In cases where the other party does not sign the divorce papers, and he does not appear in the divorce action, my fees are a little higher because there are more work involved. Generally, depending on the case, I add about $500 to $800 to my fees, depending on where the other party lives and whether there are children involved.
After all the papers are signed and submitted to the court, it will take about 3 months. It may take longer or shorter depending on the backlog of cases in the court. If the attorney files your case in a county where it takes a long time to process, it may take even longer. Some attorneys or companies may claim to be able to finish your case in one month. Don’t believe them. They are just trying to get your business. I had a client who told me that she once asked another lawyer how long a divorce would take, that lawyer said one week. My client then showed surprise and asked how he was able to do it so fast. That lawyer then explained that it takes them one week to prepare the documents for my client to sign.
Your attorney can help you make a special request to the court through a motion to expedite your divorce case if you have special reasons why you need to get divorce very soon. These special reasons may include:
(A) the need to marry another person soon for immigration purposes;
(B) wedding arangements to another persion have already been made and invitations are sent;
(C) the need to marry another person soon for urgent legally-mandated spousal benefits;
The court fees for making the motion is only $45. And you will need to pay extra attorney’s fee to your lawyer for making that special motion. Even though such motions can be made, you need to be aware that such motions are rarely granted.
The divorce papers must be signed in front of a notary public and be properly notarized. Your spouse can sign the papers in front of any notary public. Almost all attorneys in New York State are also notary public.
In most cases where the other side is living outside of the US, the case will proceed based on the other side not appearing in court, and I obtain a default Judgment of Divorce for my client. No action by the other side is needed. Another way to do it is for the other side to take the divorce papers to an American Consulate and sign the papers in front of an American Consul, and then mail the papers back to me.
In such cases publication in a newspaper will be require to give notice to the other side that a divorce action has commenced against him. The costs of the newspaper publication alone will be about $1,500 unless special circumstances exist, and the newspaper company agrees to give you a discount.
Generally speaking, one or both parties must reside in New York state for a certain period of time before a New York court will allow the divorce case to proceed.
This residency requirement can be satisfied by either one of these methods:
(1) either party has resided in New York state for 2 years or more immediately before the commencement of divorce action.
(2) either party has resided in New York state for 1 years or more immediately before the commencement of divorce action, AND either:
(a) the parties were married in New York state,
(b) the parties have resided as married couple in New York state, or
(c) the cause of action occurred in New York state
(3) both parties are residents of New York state at the commencement of divorce action, AND the cause of action occurred in New York.
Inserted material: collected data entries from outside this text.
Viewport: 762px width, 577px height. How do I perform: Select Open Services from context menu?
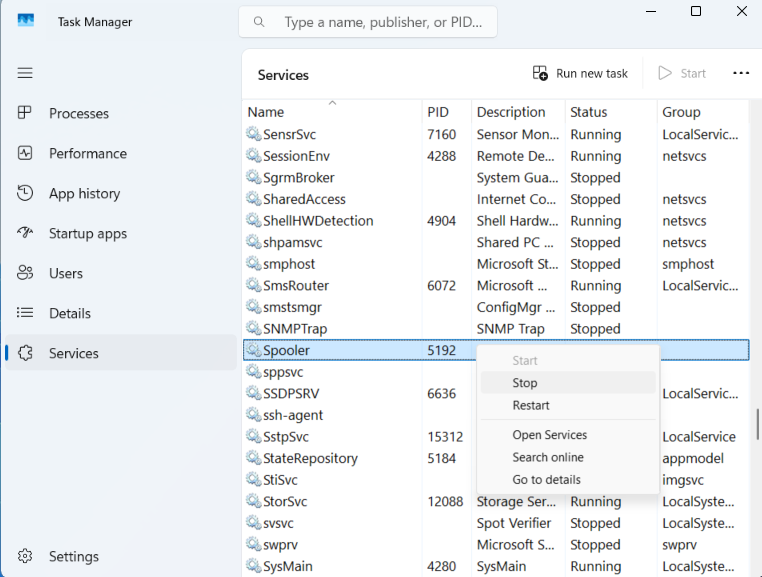tap(549, 435)

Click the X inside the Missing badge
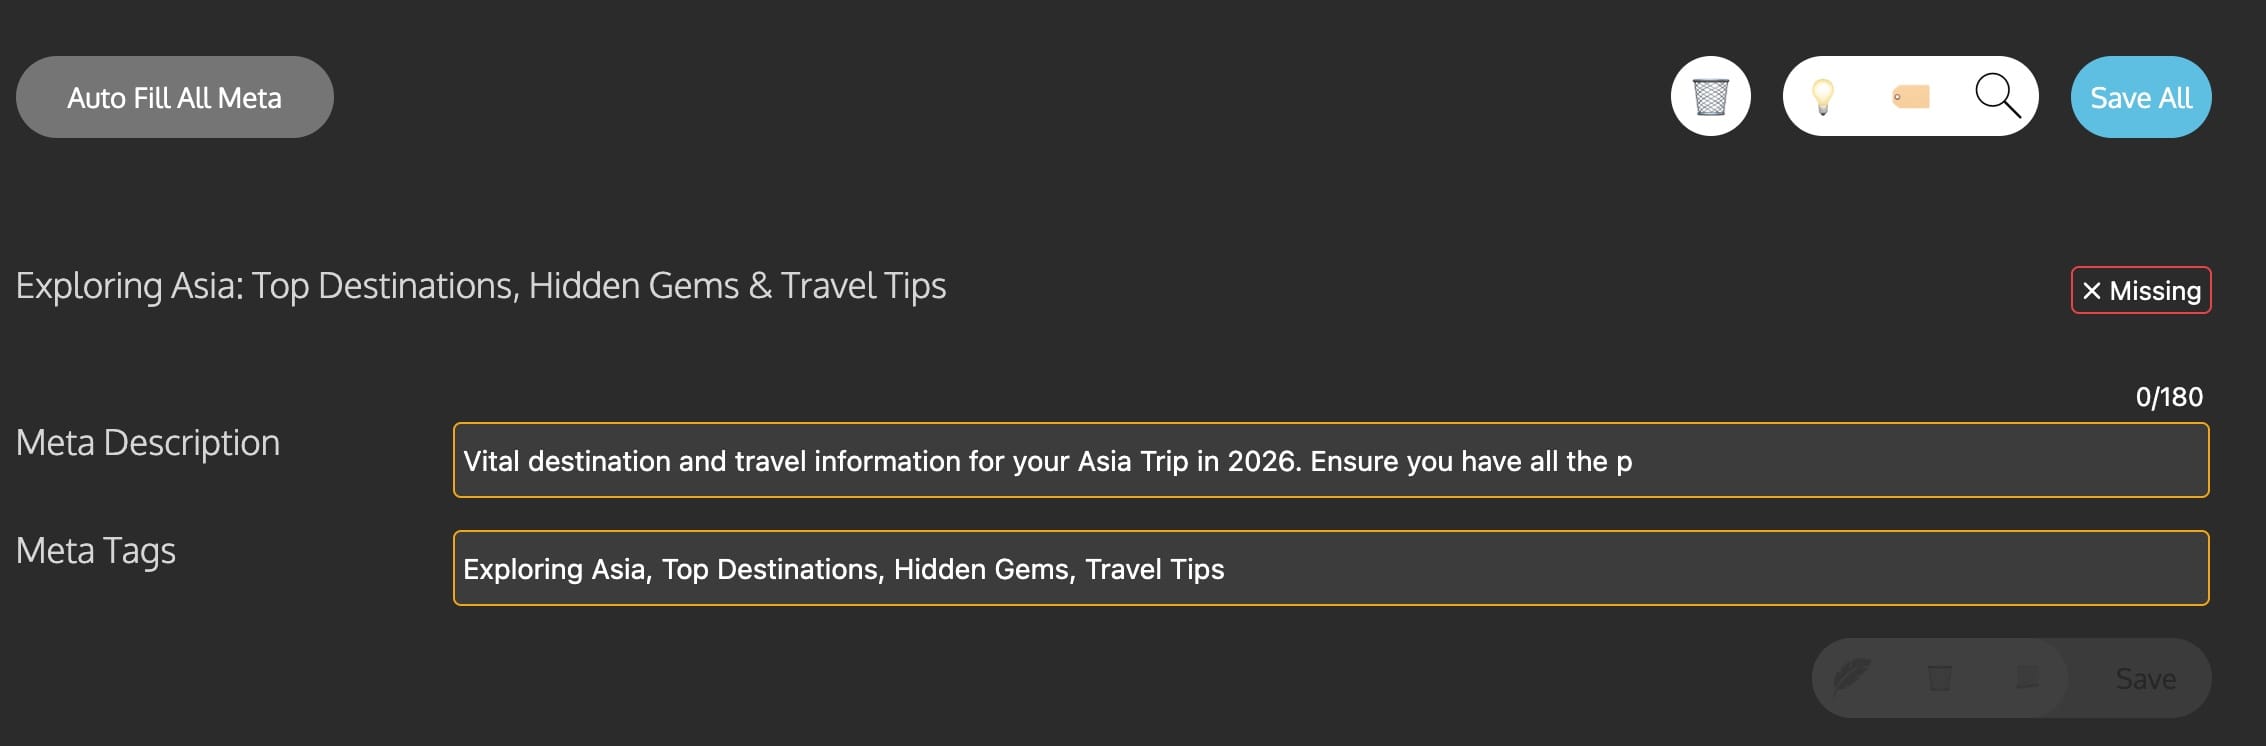pyautogui.click(x=2090, y=291)
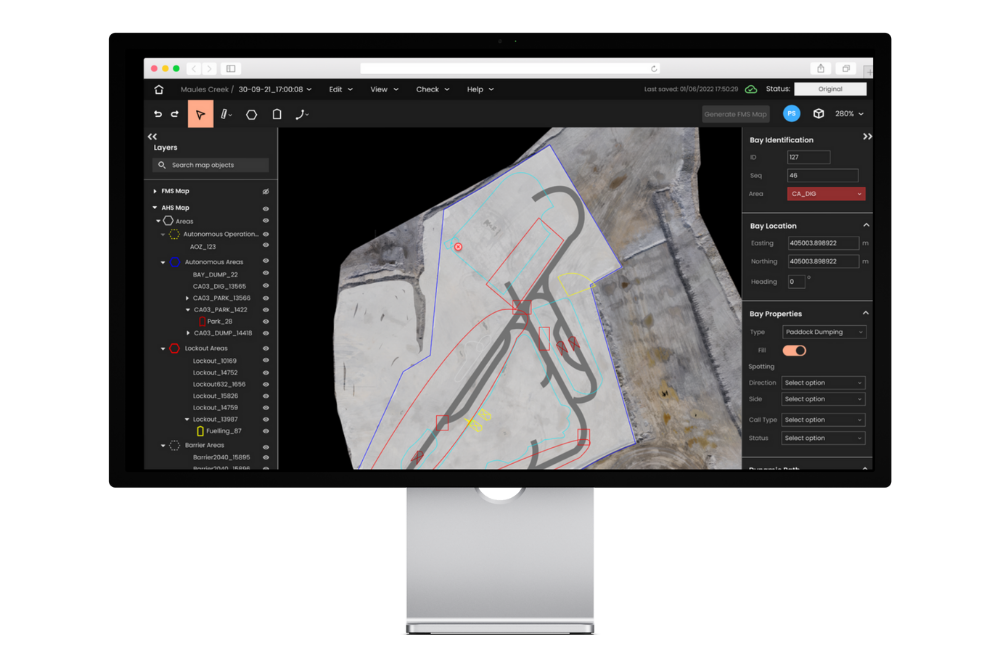Click the Generate FMS Map button
Screen dimensions: 1000x667
(735, 114)
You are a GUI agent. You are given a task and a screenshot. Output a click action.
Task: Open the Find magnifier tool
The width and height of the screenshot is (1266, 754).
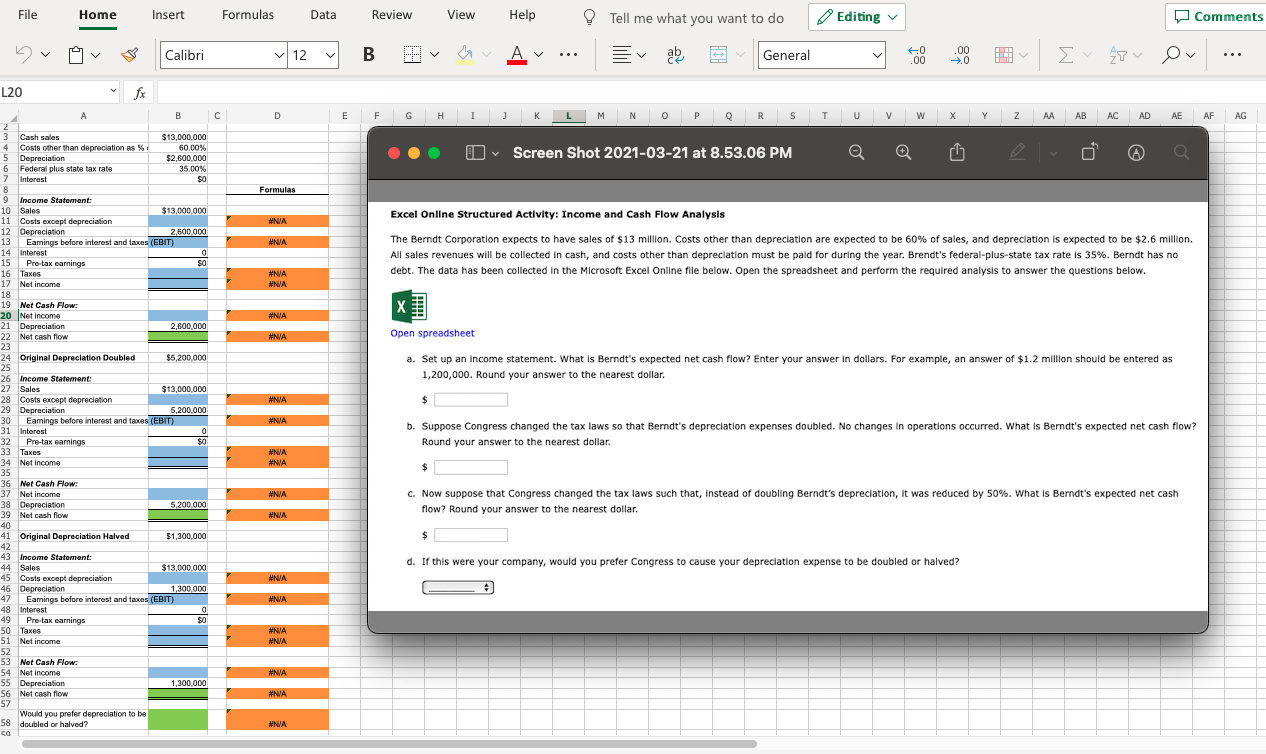pos(1170,55)
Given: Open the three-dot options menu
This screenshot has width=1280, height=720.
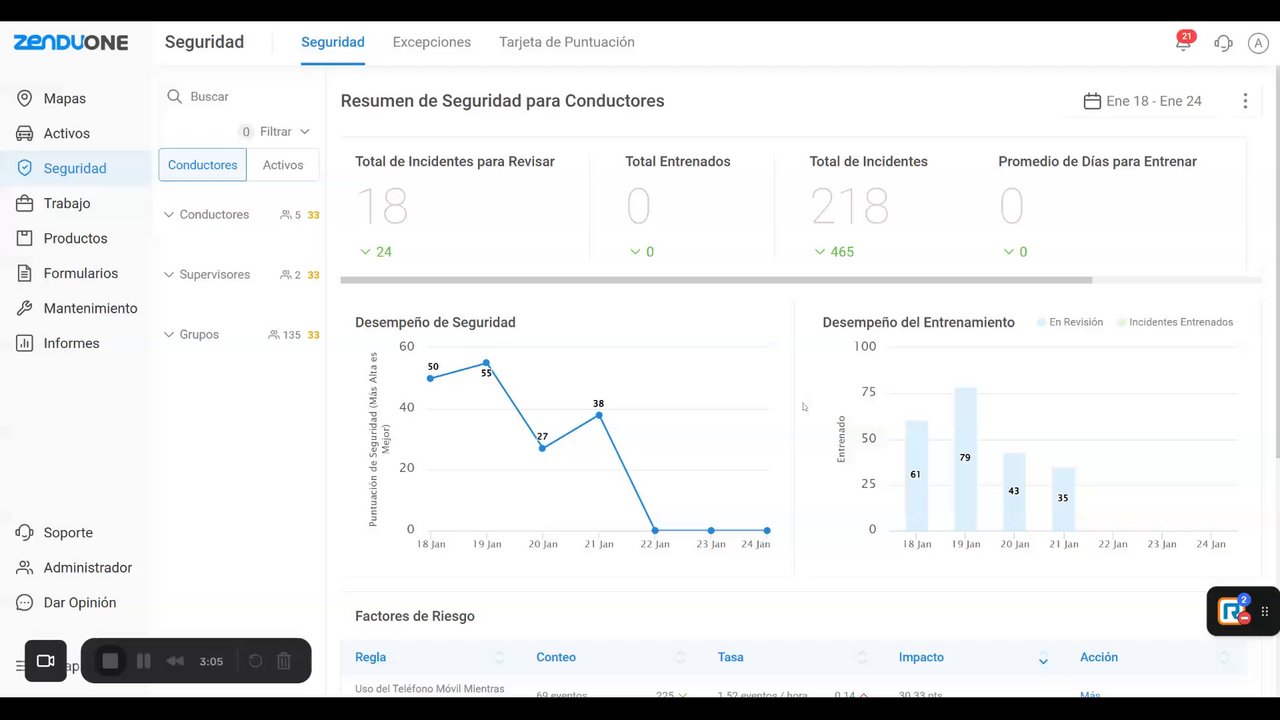Looking at the screenshot, I should [x=1245, y=101].
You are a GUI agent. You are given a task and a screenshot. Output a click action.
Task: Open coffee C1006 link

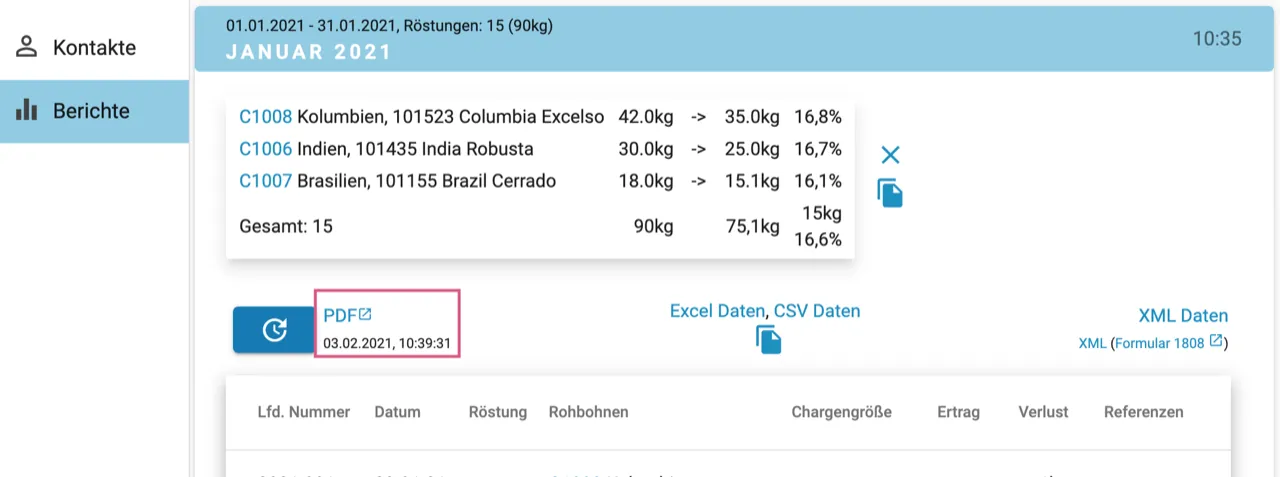coord(265,149)
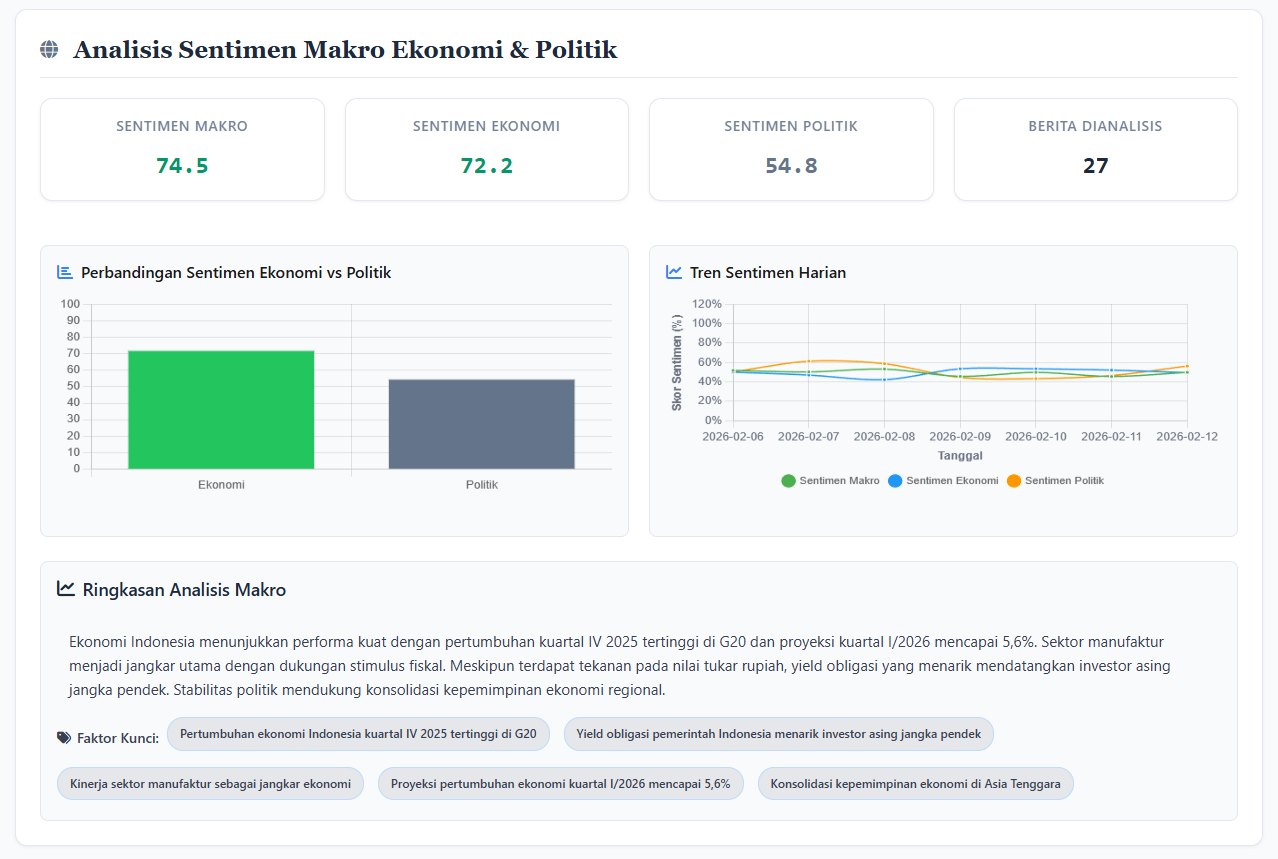Click the line chart icon beside Tren Sentimen Harian
The height and width of the screenshot is (859, 1278).
[x=674, y=272]

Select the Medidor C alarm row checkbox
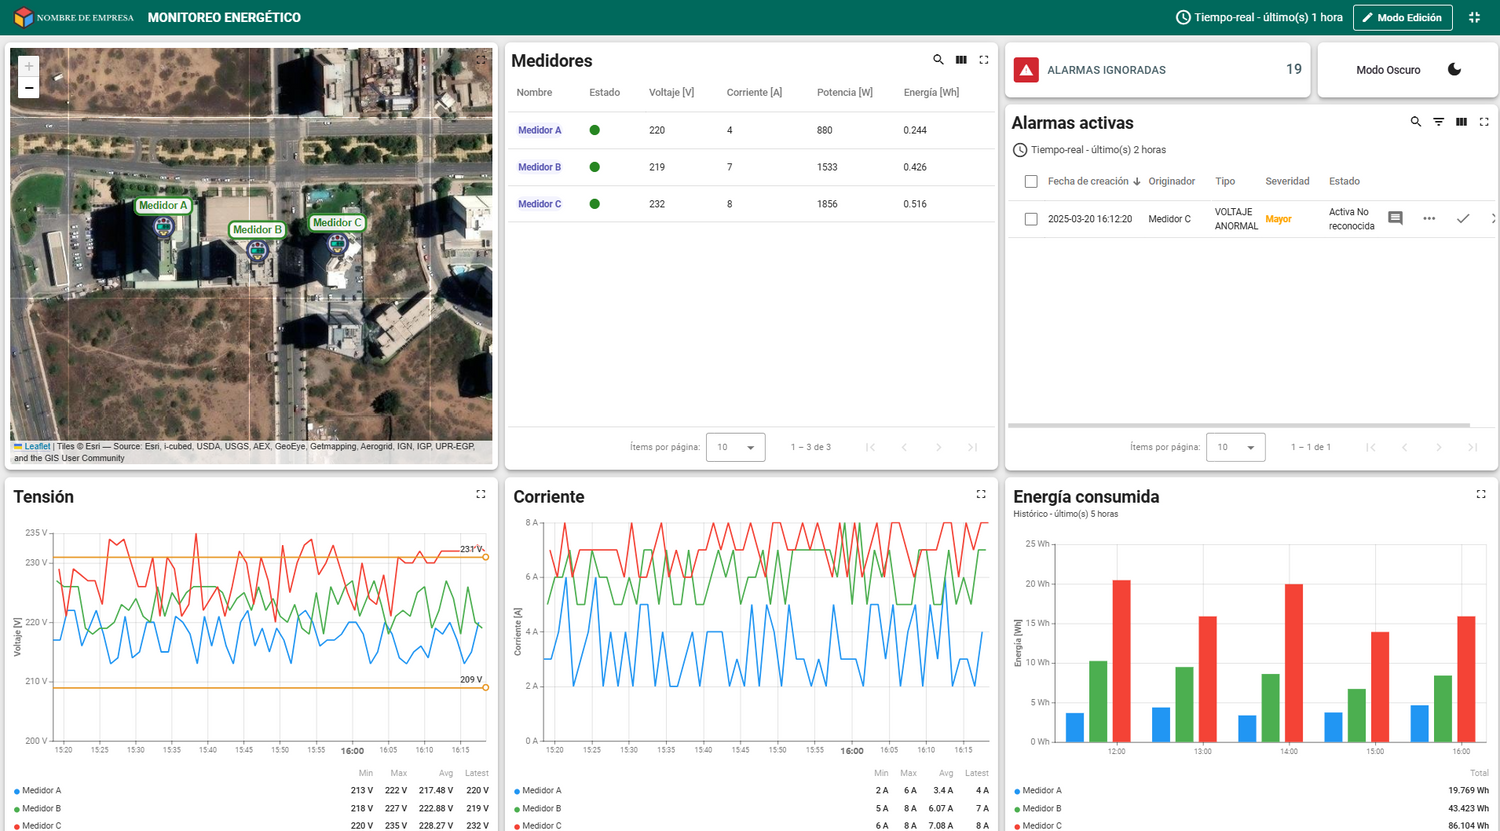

However, it is important to note that a person may be a resident of more than one place. If a person spends a lot of time in a foreign country, but he keeps a permanent home in New York and comes back to New York from time to time, he can still be considered a resident of New York.
Couples may divorce using the ground of “irretrievable breakdown for 6 months or more.” This is the most often used ground for divorce. Neither party needs to be at fault.
Yes, you can get divorced in New York as long as you satisfy the residency requirment mentioned above.
No. But you do need to provide your attorney with the date of marriage and the place of marriage.
If a child is over the age of 18, then custody is no longer an issue. But if the child is still under the age of 21, then child support will still have to be paid unless the court makes a determination that the child is emancipated.
If the child is not living in New York, then a New York court will not have jurisdiction to grant custody unless special circumstances exists regarding the child’s residence immediately before the divorce action is commenced. Parents who are under the personal jurisdiction of a New York court will still be ordered by a New York court to pay child support even though the court cannot determine custody issues.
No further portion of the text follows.